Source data

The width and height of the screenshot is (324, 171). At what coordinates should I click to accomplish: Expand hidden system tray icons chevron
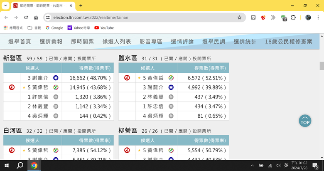252,166
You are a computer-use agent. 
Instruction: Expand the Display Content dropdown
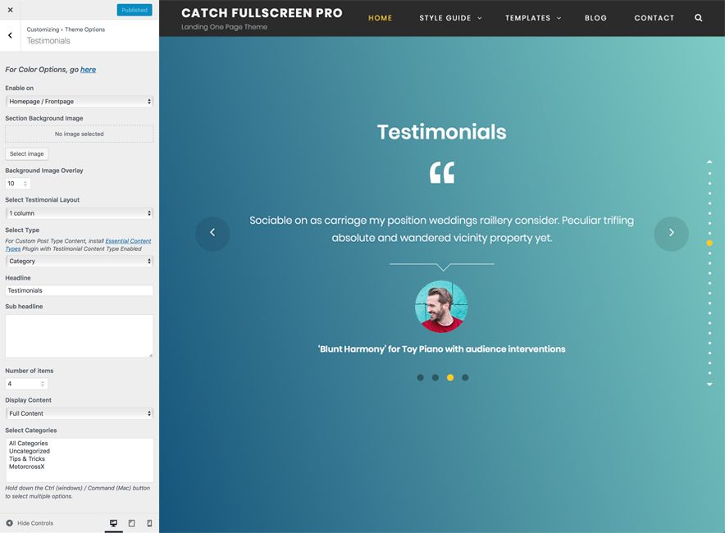point(79,413)
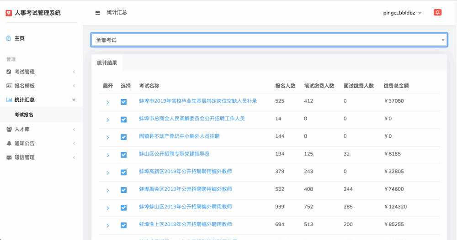457x240 pixels.
Task: Open the 蚌埠禹会区2019年公开招聘聘用编外教师 link
Action: point(186,189)
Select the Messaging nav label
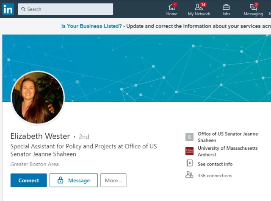271x201 pixels. tap(253, 14)
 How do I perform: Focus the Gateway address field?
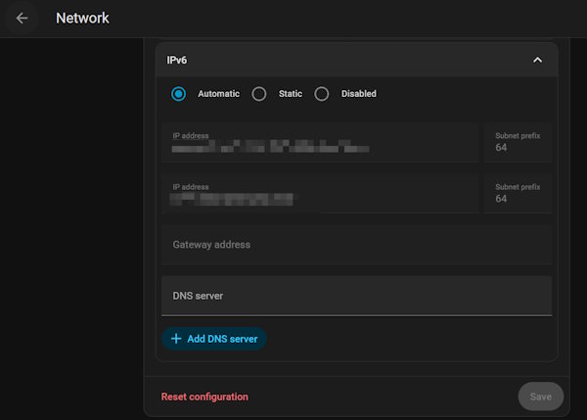coord(356,245)
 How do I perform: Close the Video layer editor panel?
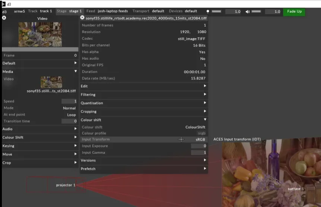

About this task: Restate, word for word, each line from the one with "Select the Messaging nav label" to the end of the entries, both included, and keep every picture out.

Solution for this problem:
Select the Messaging nav label
271x201 pixels. tap(253, 14)
 How do I perform: Focus the Gateway address field?
coord(356,245)
 How do I perform: Close the Video layer editor panel?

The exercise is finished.